Depois de 12 dias de buscas em Petrópolis, cidade na região serrana do estado do Rio de Janeiro atingida por um temporal no dia 15, o número de mortos na tragédia chega a 229, com 20 pessoas ainda desaparecidas. Os abrigos, montados pela prefeitura em 13 escolas da cidade, têm 875 pessoas.

A identificação dos mortos é feita pela equipe técnica e científica da Polícia Civil. Até o momento, foram encontrados os corpos de 132 mulheres e 91 homens, sendo 43 de menores de idade.
Os peritos também fazem análise de DNA (Ácido Desoxirribonucleico – molécula presente no núcleo das células dos seres vivos que carrega a informação genética de um organismo) de despojos recuperados pelas áreas afetadas.

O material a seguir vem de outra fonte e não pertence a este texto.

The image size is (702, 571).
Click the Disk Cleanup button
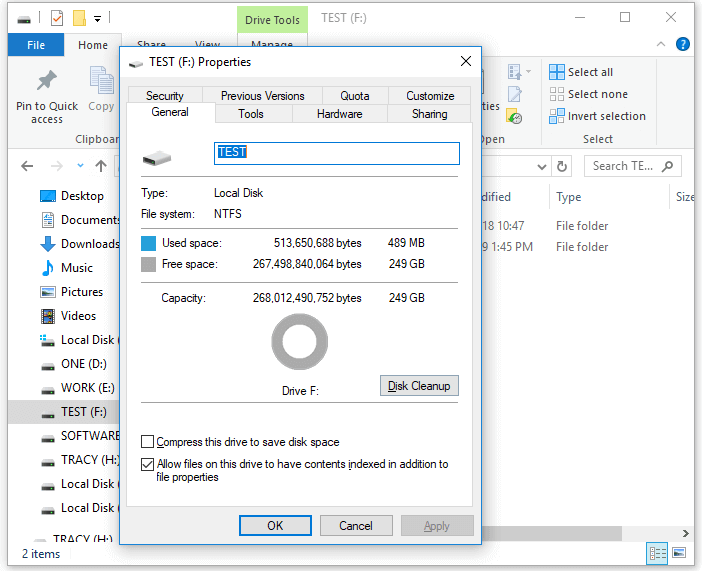[x=419, y=386]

As equipes da Cruz Vermelha atenderam 240 pessoas, com apoio psicossocial e entrega de donativos como roupas, alimentos, lanches para crianças e brinquedos.
Defesa Civil
Segundo o último balanço, divulgado pela prefeitura na noite de ontem (26), houve 3.201 ocorrências relacionadas às fortes chuvas, sendo 2.468 deslizamentos de terra. Hoje, seguem os trabalhos de limpeza e desobstrução de vias, organização do tráfego, logística de donativos e as buscas por vítimas pelo Corpo de Bombeiros.
Ontem, a Defesa Civil detonou uma pedra no Morro da Oficina, no Alto da Serra, local mais atingido pela tragédia, para liberar a área e continuar as buscas. A região foi isolada e o trabalho não usou explosivos, mas uma técnica de reação química.

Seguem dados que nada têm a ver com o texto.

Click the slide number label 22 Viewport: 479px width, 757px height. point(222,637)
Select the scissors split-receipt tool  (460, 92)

Também ontem, a Defesa Civil deu andamento a mais de 1.432 análises de terrenos e de edifícios, com o suporte de agentes de Niterói, São João de Meriti, do Departamento de Recursos Minerais (DRM), do Serviço Geológico Brasileiro (CPRM) e de engenheiros e geólogos voluntários.
A concessionária Águas do Imperador informou que já regularizou o serviço em 96,3% das áreas da cidade, além de fornecer caminhões-pipa para a limpeza das ruas da cidade.